Пленные знали, что Того нанес визит Небогатову, который, будучи глупее Рожественского, непомерно расхваливал достижения японской науки и техники, а Того, будучи умнее Небогатова, цокал языком, деликатно возражая ему: «Да что вы говорите? Не может быть! Я не заметил превосходства своего флота перед вашим флотом…» Из американского города Портсмута, где Витте уже встретился с японским министром Комура, доходили невероятные слухи, будто Япония претендует на половину Сибири с Камчаткой и Сахалином в придачу. Не слишком-то доверяя газетам английским (и сразу отбрасывая русские), Коковцев прочитывал газеты японские. Их издатели представляли дело так, будто Россия, полностью разгромленная, давно валяется в ногах священного микадо, слезно взывая к нему о милосердии… Но однажды Коковцев выудил из прессы сообщение, что в России молодыми офицерами создана «Лига обновления флота».

— Господа, — сказал он, — это любопытная новость. Мы сидим тут, а в России народ собирает пятаки на новые корабли.

Его спросили, а кто в этой «Лиге» верховодит?

— В числе основателей — лейтенант Колчак.

— Это какой же Колчак? Не тот ли, что в Порт— Артуре командовал «Сердитым», а потом вернулся домой через Америку?..

Японцы, не желая держать нахлебников, многих пленных из Порт-Артурской эскадры давно отправили на родину. Они умышленно не держали врачей, интендантов, священников, отпускали в Россию и тех раненых, которые докучали им заботами. Не все нравилось русским в Японии, а многое попросту обескураживало. Коковцев однажды слышал на улице, как пожилой армейский капитан огорченно признался прапорщику:

— Где уж нам воевать с японками, ежели у них на каждой улице — школа, а прививки от оспы и умение плавать для всех обязательно. Гляди, у них и дети-то соплями не шмыгают!

Это верно: сопливых не было. Но Коковцев, в отличие от этого армейца, мог уже сравнивать две Японии, прежнюю с настоящей, и он заметил большие перемены: девочки в матросках маршировали, мальчики обучались приемам штыкового боя. Разве это не дико? Да и что хорошего, если паршивый фельдфебель идет по улице, и вся улица начинает ему кланяться?..

В конце августа Владимир Васильевич решил съездить в Киото; на вокзале к нему подошел глупый немолодой матрос с «Адмирала Нахимова», лежавшего у Цусимы на глубине в сорок сажен.
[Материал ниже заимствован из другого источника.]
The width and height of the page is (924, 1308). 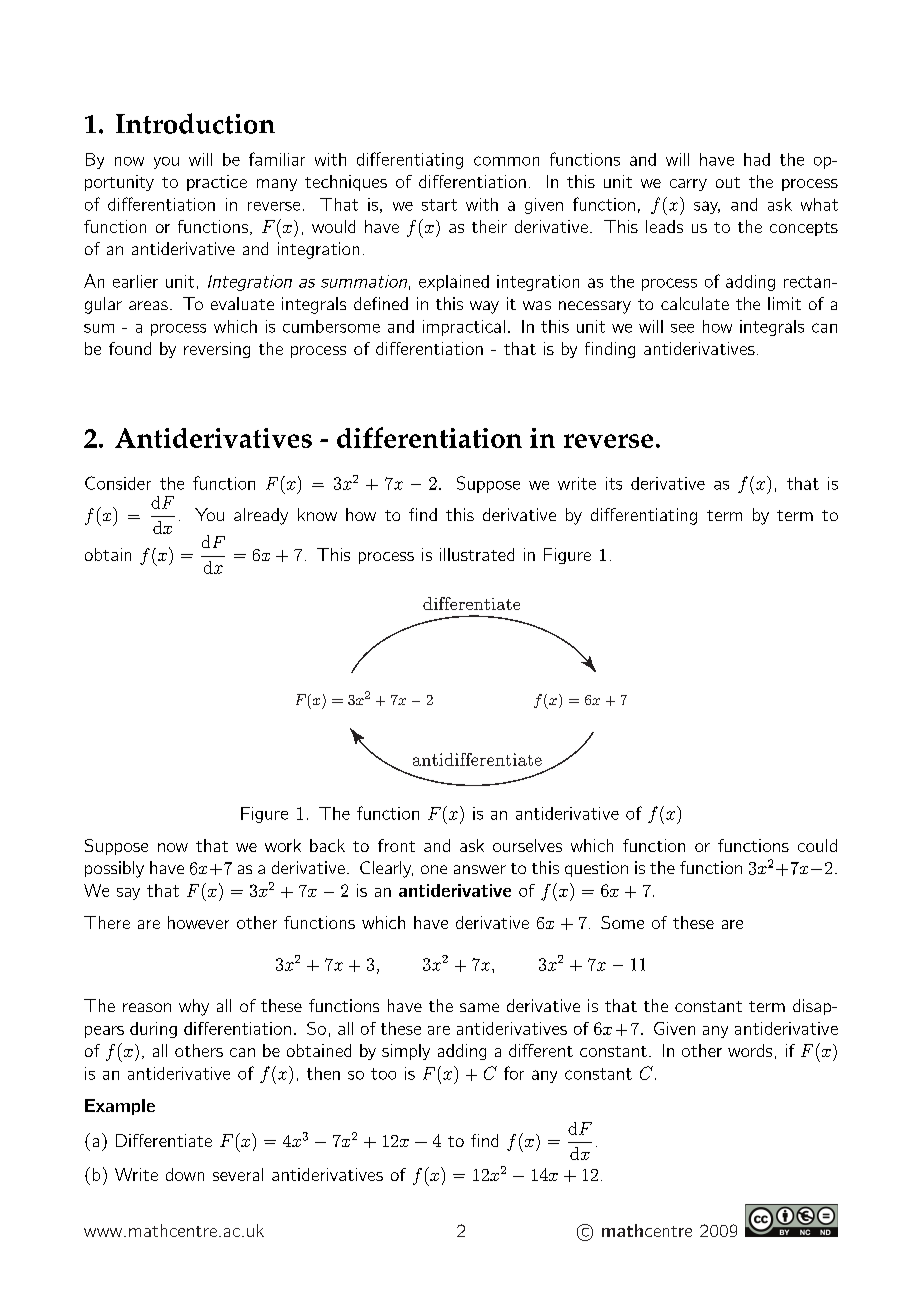 What do you see at coordinates (757, 159) in the page?
I see `had` at bounding box center [757, 159].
— Извиняйте на просьбе, вашскородь. А вот со сберкнижками-то как быть? — Речь шла о деньгах, вложенных на хранение в сберкассу погибшего крейсера. — Кады эта пальба была, о деньгах не соображал. А тут мир… ведь я не украл! Скопил. По копеечке. Бывало, и чарочки не выпьешь.

Коковцеву стало жаль матроса. Он сказал:

— Но ведь еще перед боем всюду вывесили объявления, чтобы вкладчики забрали свои деньги обратно.

— Так это для умных. А я, дурак такой, понадеялся, что в сберкассе-то оно верней будет, нежели в кармане таскать…


— Куда ж, братец, ты сейчас едешь?

— До Киоты… жаловаться. Чтобы деньги вернули.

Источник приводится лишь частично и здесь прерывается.